I’m gonna fuck you up

I’ve always wondered what makes fights in movies and TV look unreal and lacking. I understand that action movies aren’t exactly the ideal indicator of real, but I’ve always thought that even in drama movies where there is supposed to be a sense of “real”, it is always off in some way. Sure, we’ve made a bit of progress since Captain Kirk fought the Gorn, but most Hollywood directors just straight up get it wrong when they’re trying to get it right, so I compiled lists of what makes fight scenes look unreal and what elements they’re missing from real life fights.

What Makes Fight Scenes Look Unreal:
-Stupid ass bad guys. Why is it that when a group of guys fight the hero, none of them know how to attack at the same time instead of sequentially?
-Laughable power differentials
-Unbelievable dialogue
-Perfect settings
-The fact that this is a movie and that everything is choreographed

What’s Missing:
-A lack of control
-Punches that are missed not because the super cool guy can dodge that fast but because in real life, people sometimes punch air
-The word “bitch” being uttered every 10 seconds

You know what’s producing the fight scenes people actually like? WorldStarHipHop. Specifically those WorldStarHipHop fight compilation videos. If you don’t know what I’m talking about, that’s okay; it just means you don’t squander your time on facebook pages watching vine videos and are a more functional human being than everyone else.

Tweets, vines, snapchats, etc. are basically the freebased derivatives of internet media; when you freebase anything viral, they usually end up on these channels that spread like crack. And these fight compilations, these real fights, these are crack. They spread through the inter-tubes faster than fire because people love it. Watching two kids fight behind the dumpster at school used to be a reason to ditch first period. The best part of football games is the tailgate party where you get to watch some douche fuck up some chode. You can enjoy these adrenaline pumping moments from the comfort of your computer screen but I mean, if you were in one of those fights, those motherfuckers wouldn’t be running their mouths after getting dropped like a sack of bricks, am I right? The next time you’re on one of those videos, take a look at the comments. Half the dudes think they were there. (Seriously, don’t read the comments. You may as well take a bat to the head.)

Of course enjoying a good ol’ fistfight is nothing new. There has always been a primal obsession with watching a dude getting rocked, but film and TV always get it wrong. People like watching real fights more than watching Jack Reacher karate chop a couple of retards because that shit’s fake, son. The element of genuine aggression — that primal feeling — it seems to always be lacking. That’s what makes us drawn to fights in the first place. They are unwritten litmus tests to see who is a man and who isn’t, whether or not we will admit it.

As far as a realistic fight scene goes, here is a scene from The Wire. It’s pretty cliche to say it’s a real fight from a real TV show, but I supposed it’s accurate enough.

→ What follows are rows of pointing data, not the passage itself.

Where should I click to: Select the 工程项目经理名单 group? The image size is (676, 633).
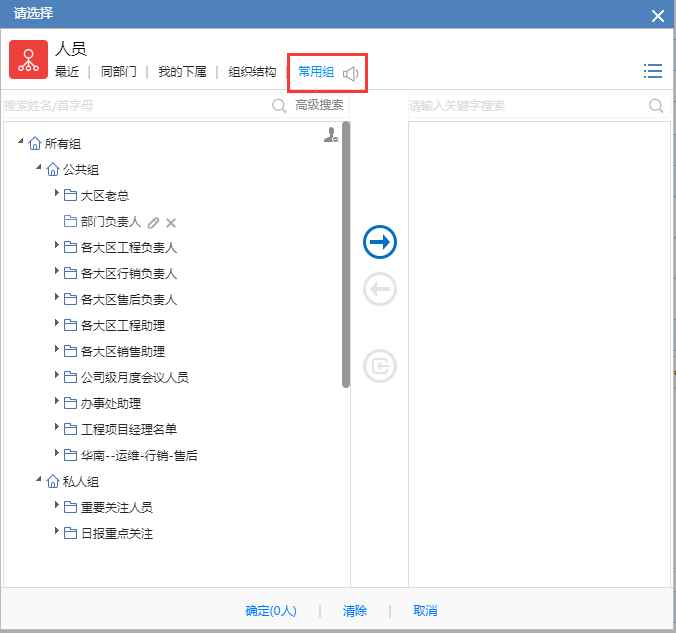coord(128,429)
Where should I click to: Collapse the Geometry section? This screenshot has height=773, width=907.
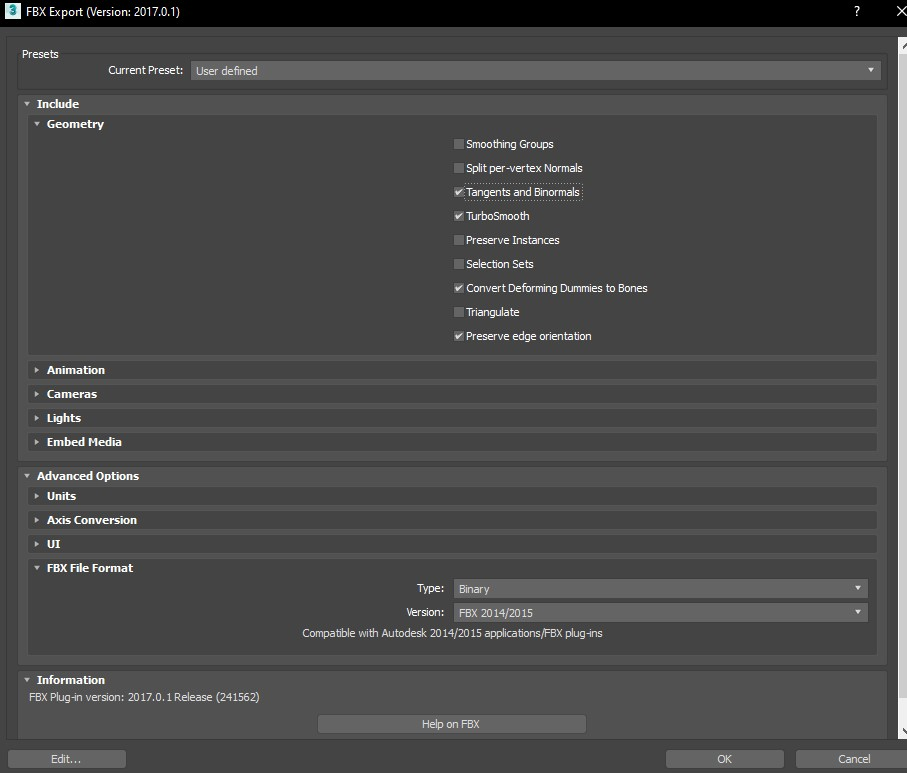tap(74, 124)
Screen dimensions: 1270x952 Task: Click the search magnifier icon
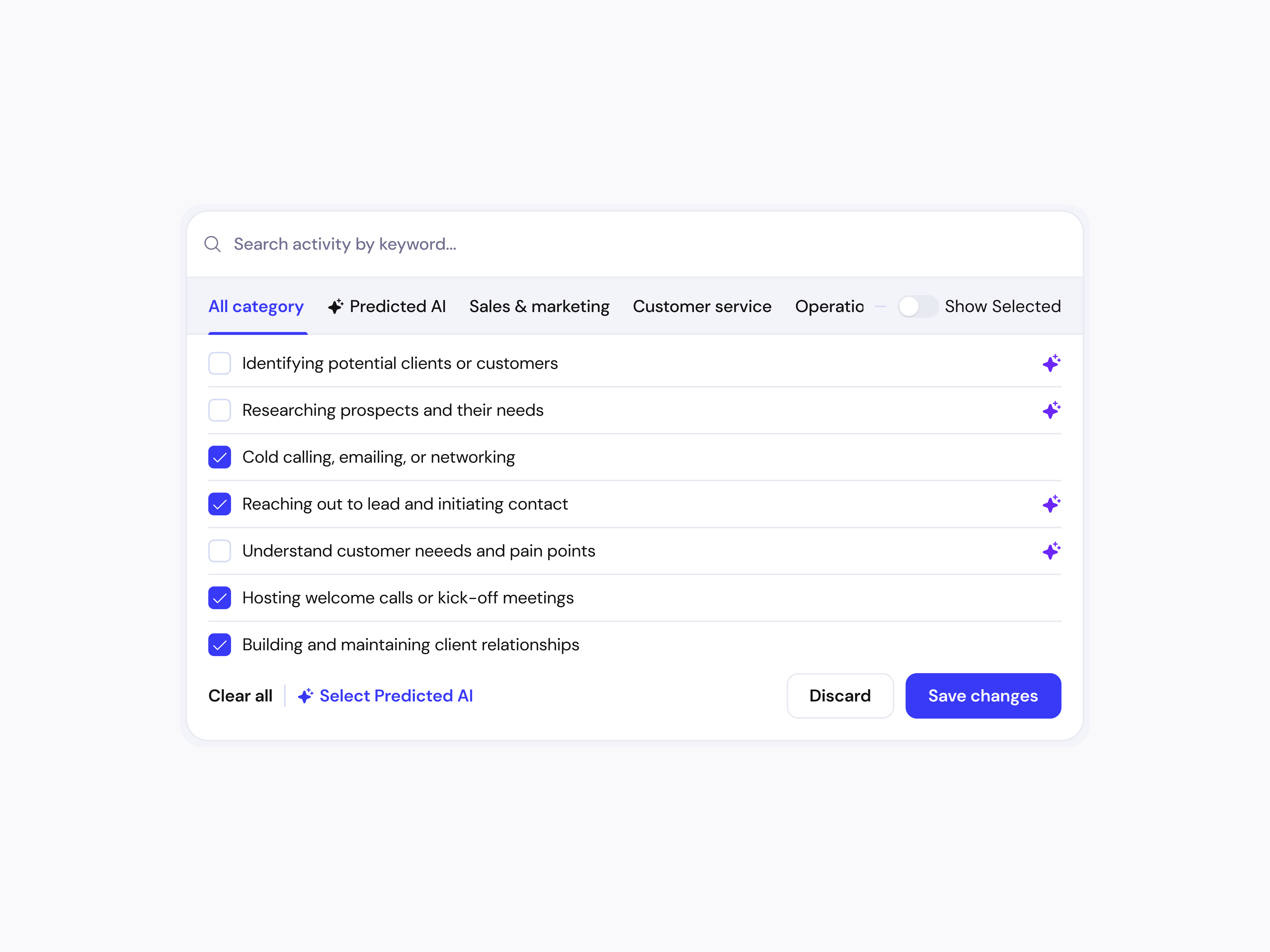(213, 244)
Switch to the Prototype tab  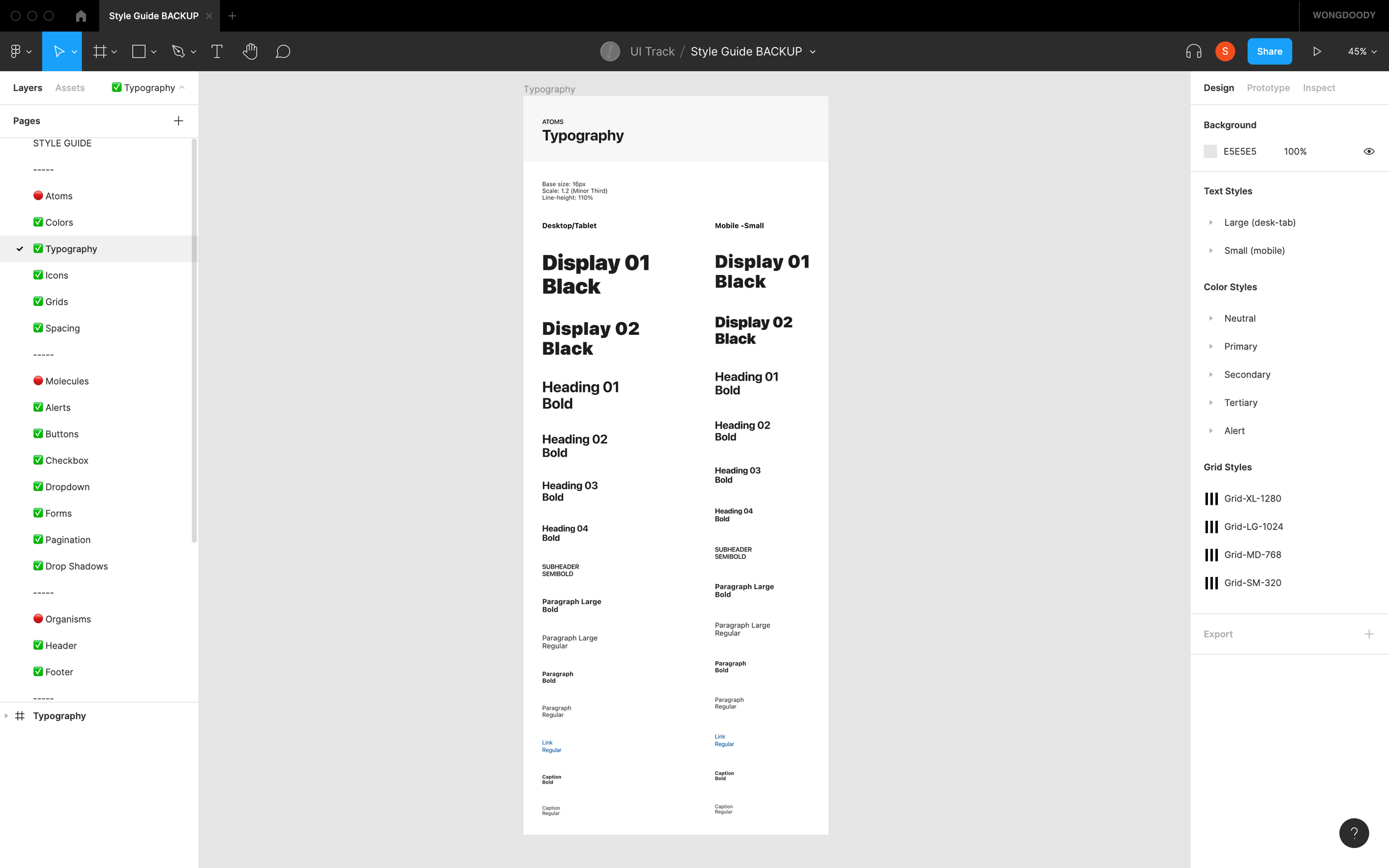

This is a real fight in the sense that it is genuine. Some people will say this is just a child getting assaulted and that this isn’t a real fight because it’s not fair, but real fights aren’t fair. I didn’t look for a scene that displays what inner city life is like on purpose, but that’s what people view as genuine; whatever is happening outside of your reality is more genuine than your own. The fact that Kenard is like 10 is what makes it real. A bit too real, as if it’s supposed to belong on WorldStarHipHop or Vine instead of TV.

This post is dedicated to co-editor Fabius who is a large fan of The Wire, which he states as being “the most realest show on TV, along with Breaking Bad.”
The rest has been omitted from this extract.